(Beginning of SOURCE MATERIAL)
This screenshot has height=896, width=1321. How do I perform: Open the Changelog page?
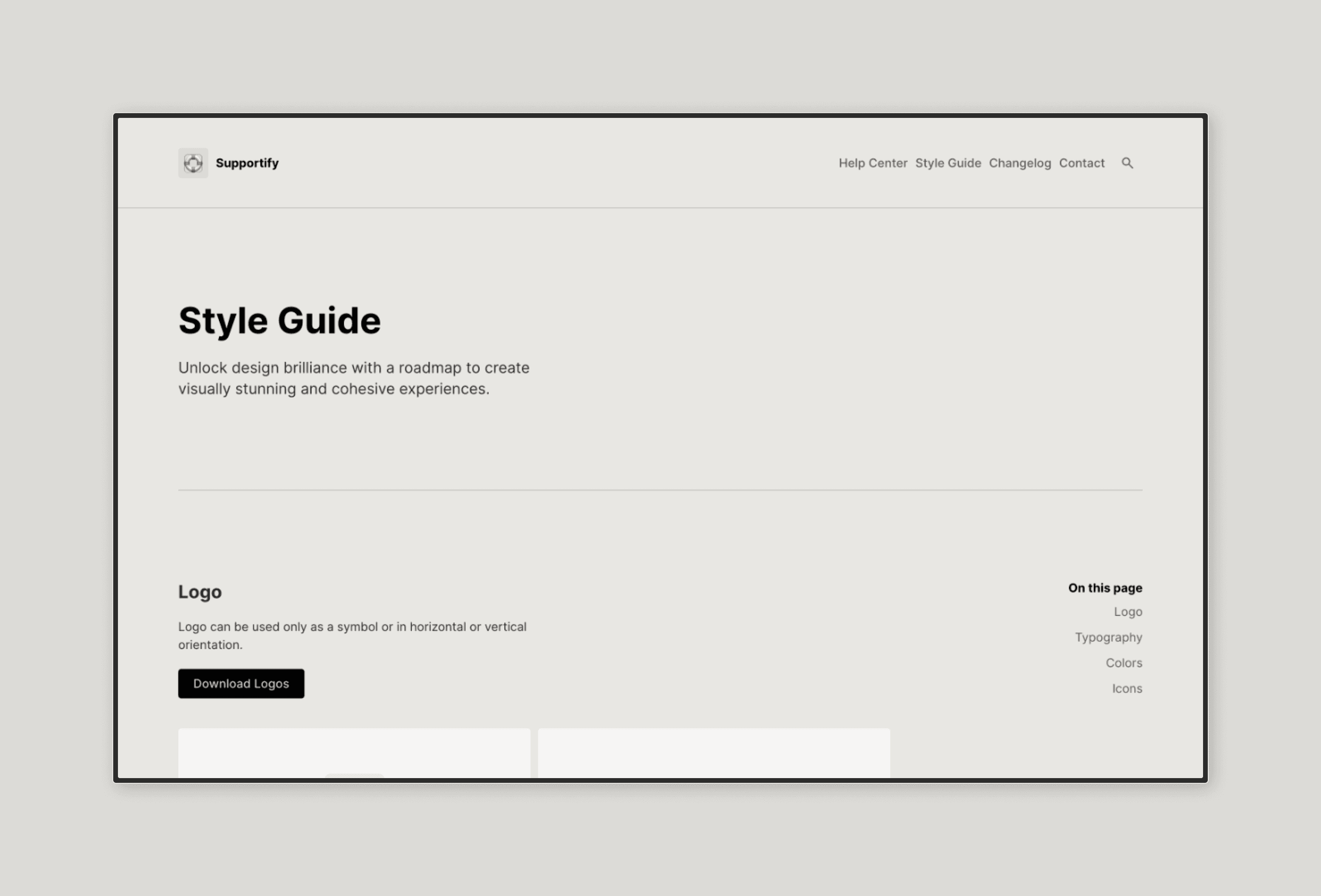coord(1020,162)
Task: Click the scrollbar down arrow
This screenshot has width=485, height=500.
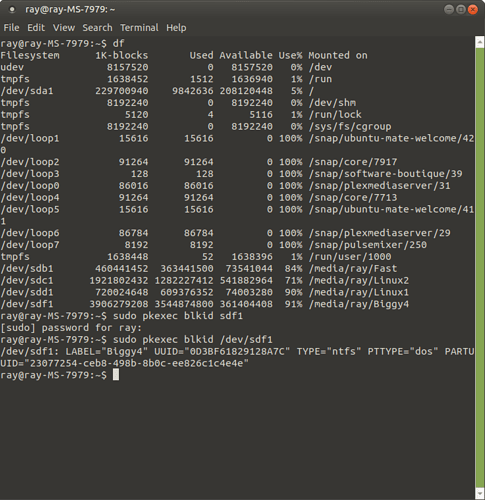Action: (480, 494)
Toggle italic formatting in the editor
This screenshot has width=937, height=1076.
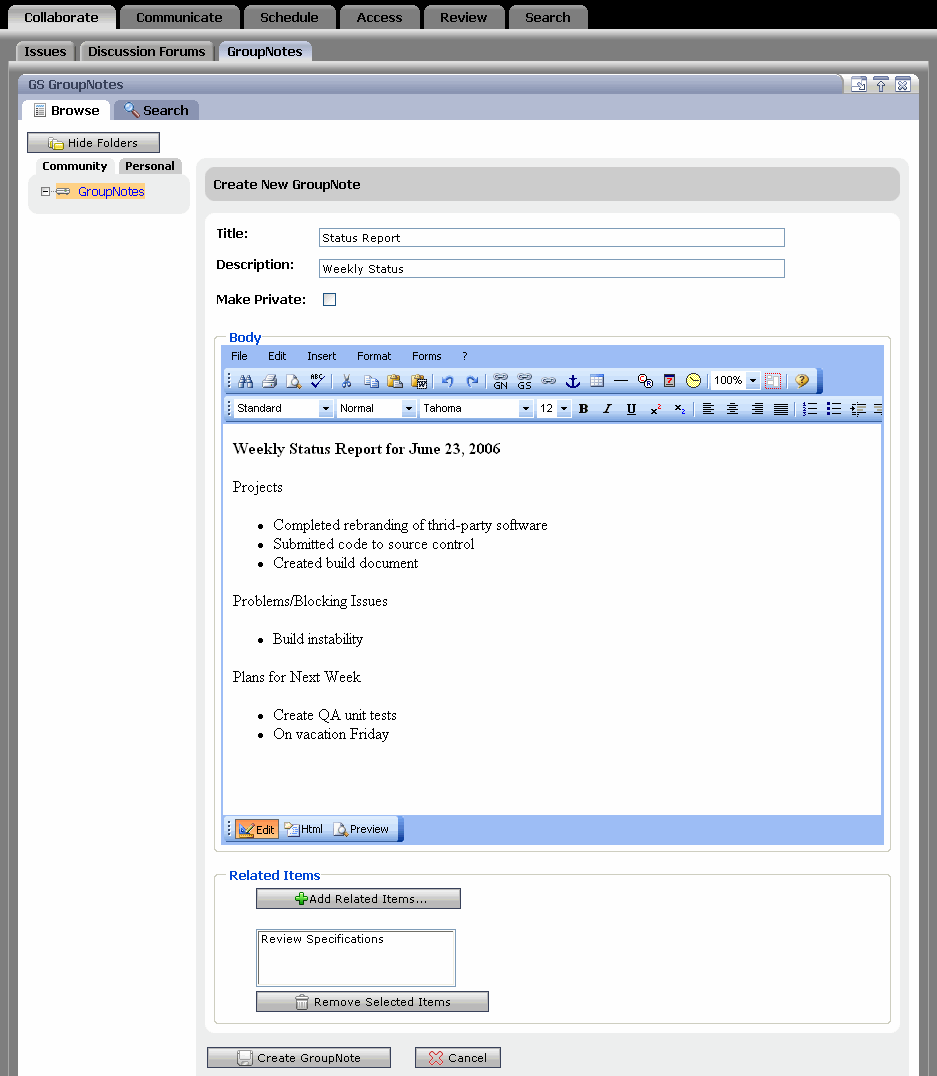tap(606, 408)
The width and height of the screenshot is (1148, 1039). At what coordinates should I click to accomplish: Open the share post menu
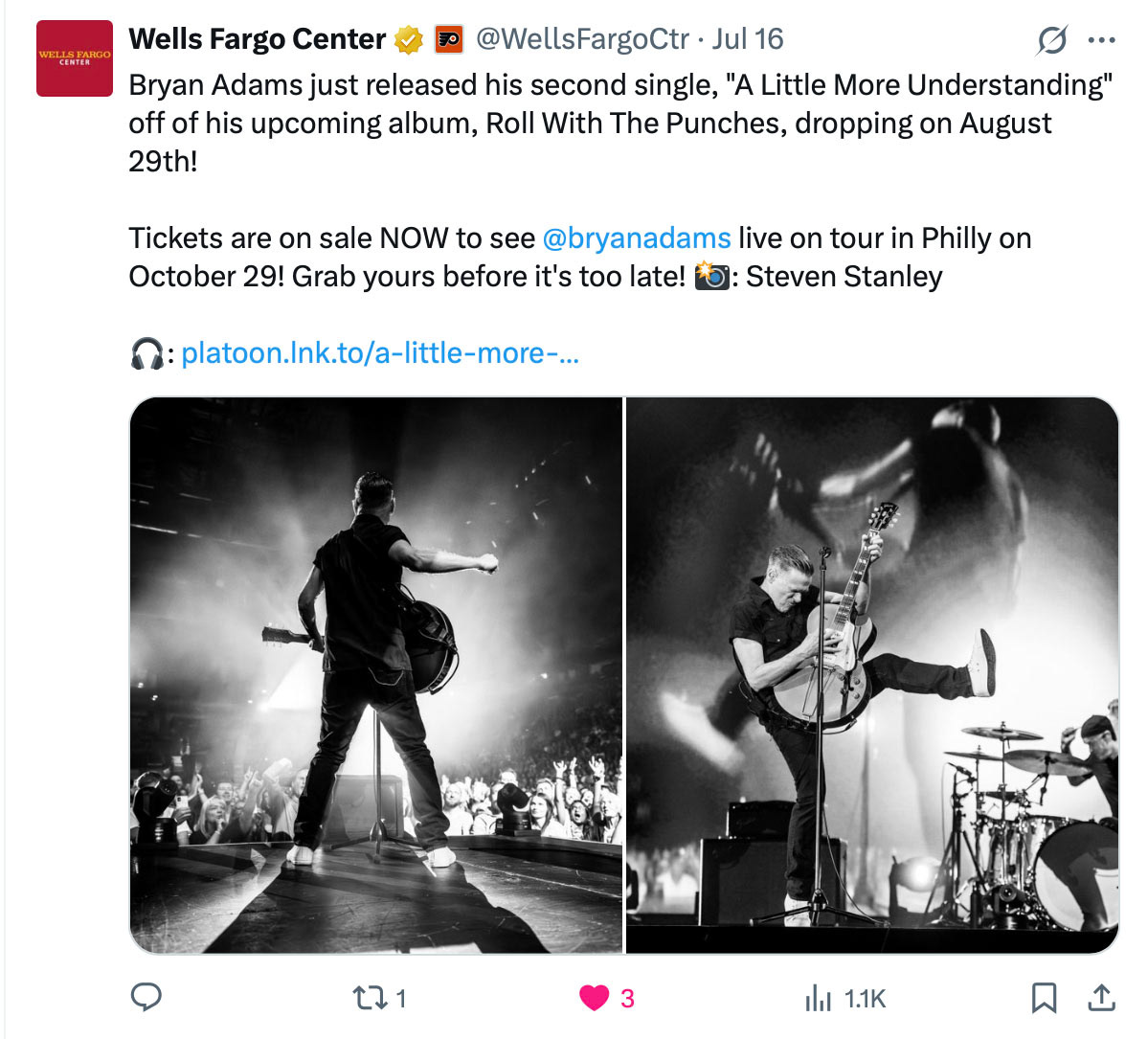pos(1102,998)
(End of SOURCE MATERIAL)
### TASK DIRECTIONS
Return exactly the lines from the line with "Task: Click the scrollbar down arrow" through the last line of the data above, both included; pictures do not go in the answer.

### REPLY TO THE EXERCISE
Task: Click the scrollbar down arrow
This screenshot has width=485, height=500.
Action: (480, 494)
Toggle italic formatting in the editor
This screenshot has width=937, height=1076.
tap(606, 408)
The width and height of the screenshot is (1148, 1039). At what coordinates should I click to accomplish: Open the share post menu
pos(1102,998)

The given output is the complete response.